Three fairly simple sets of information can close a three quarters of a billion prediction gap in a country whose annual government budget is only about five times that.
Public interest models can add a lot of power to transparency demands because they can demonstrate, quite precisely and ahead of time, why the information asked for is important and how it will be used. Think of it as keyhole transparency surgery.
But beyond individual data points, it will also become clear over time and repeated use that there are entire classes of information missing from the transparency agenda which are needed to build a full picture.
Financing costs allowed to producers are key to what a country sees from its extractive project at the end of the day. There has been little focus yet on this area. But I believe many public interest models will show the same uncertainty and significant impact on state revenues depending on what financing terms have been agreed, and it will emerge then as a key transparency demand – supported by empirical data (or the lack of it) from many real world cases.

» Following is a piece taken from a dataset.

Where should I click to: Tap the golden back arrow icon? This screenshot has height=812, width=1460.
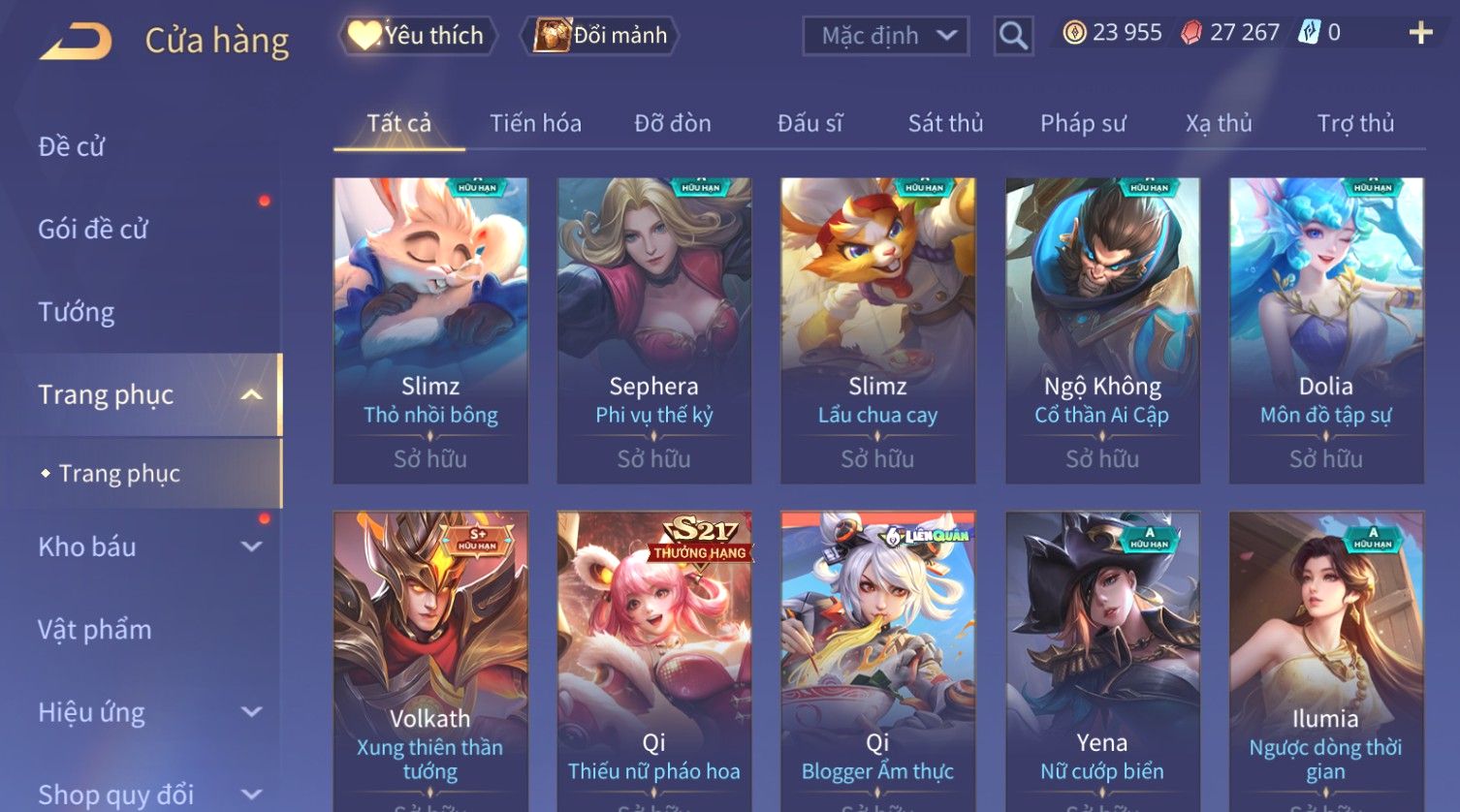(76, 42)
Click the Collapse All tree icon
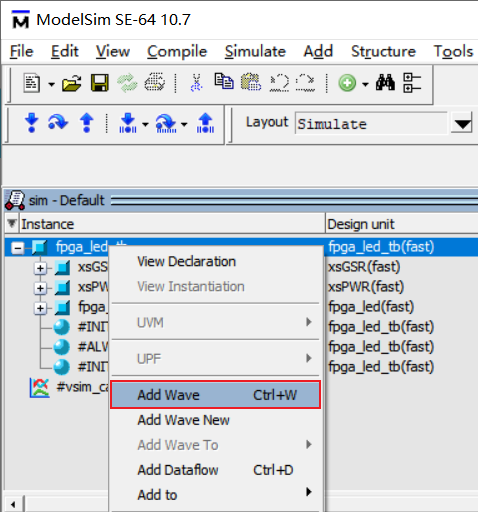Image resolution: width=478 pixels, height=512 pixels. pyautogui.click(x=412, y=83)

Trading too is largely information dark. EITI has begun to pay attention to it, and there are plenty of examples which show how trading is a huge area for rent-seeking and cronyism in many countries. Global Witness’s recent study of SOCAR’s arrangements to trade Azerbaijani oil is a case in point. Modeling can create demand for the historic prices recorded field by field, and used in formulae to calculate direct state revenues such as the base on which royalties and profit splits are calculated.

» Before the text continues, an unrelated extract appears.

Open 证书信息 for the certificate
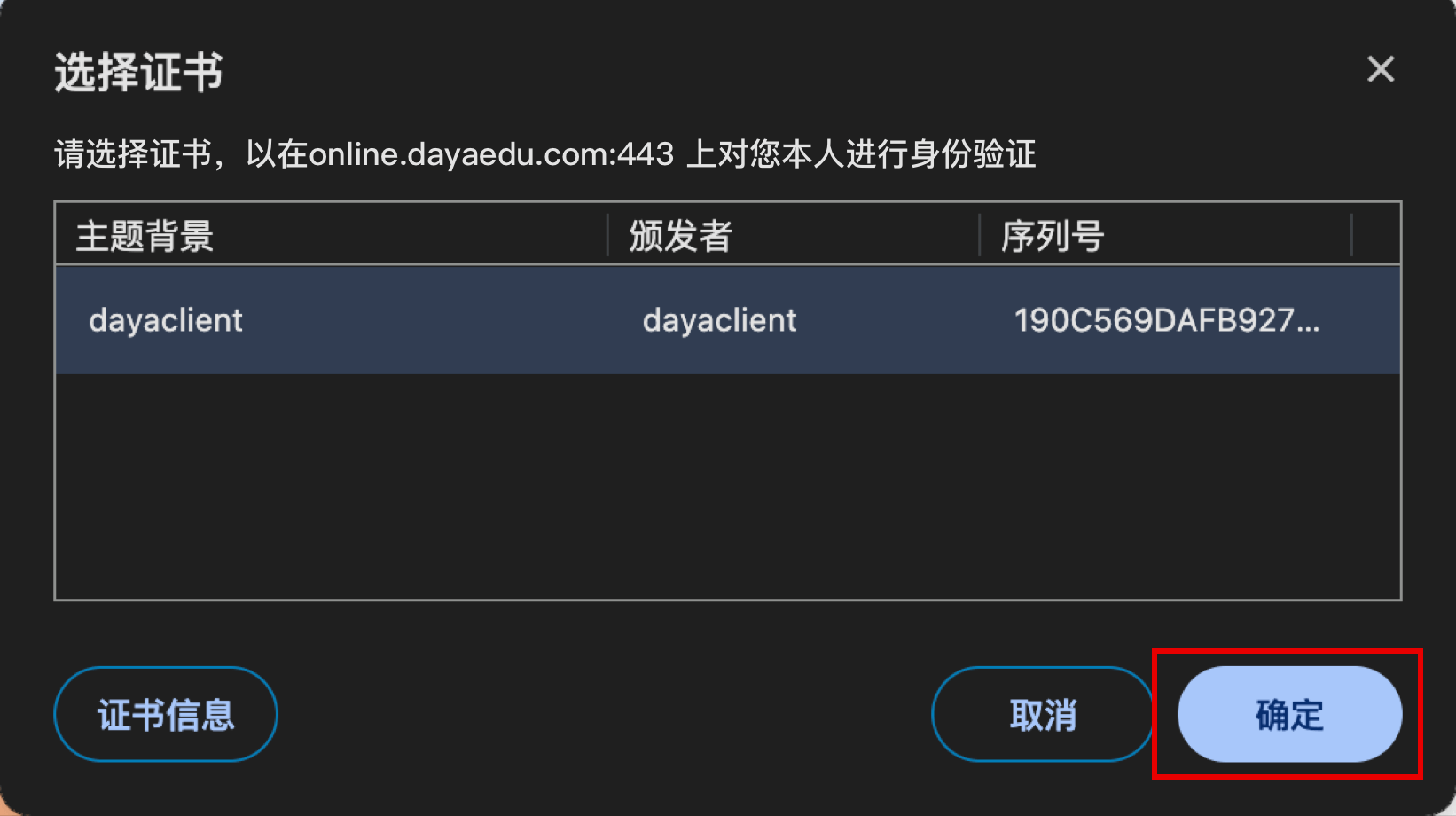 tap(166, 714)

Above all, accurate and independent reserves estimates would reduce unnecessary uncertainty around revenue flows and share of the profits. In a year or two, with models popping up all over the place showing large ranges of uncertainty caused by this fact, a campaign to get all state-owned natural resource reserves regularly and independently certified would be practical – and backed by empirical data.
Finally, the beauty of the advocacy function of public interest models is that it serves as a perfect foil to the analytical function. To the extent that the models have margins of uncertainty caused by having to rely on the partial and dated information in the public domain, they become proof of the need for more comprehensive and timely provision of all relevant data sets.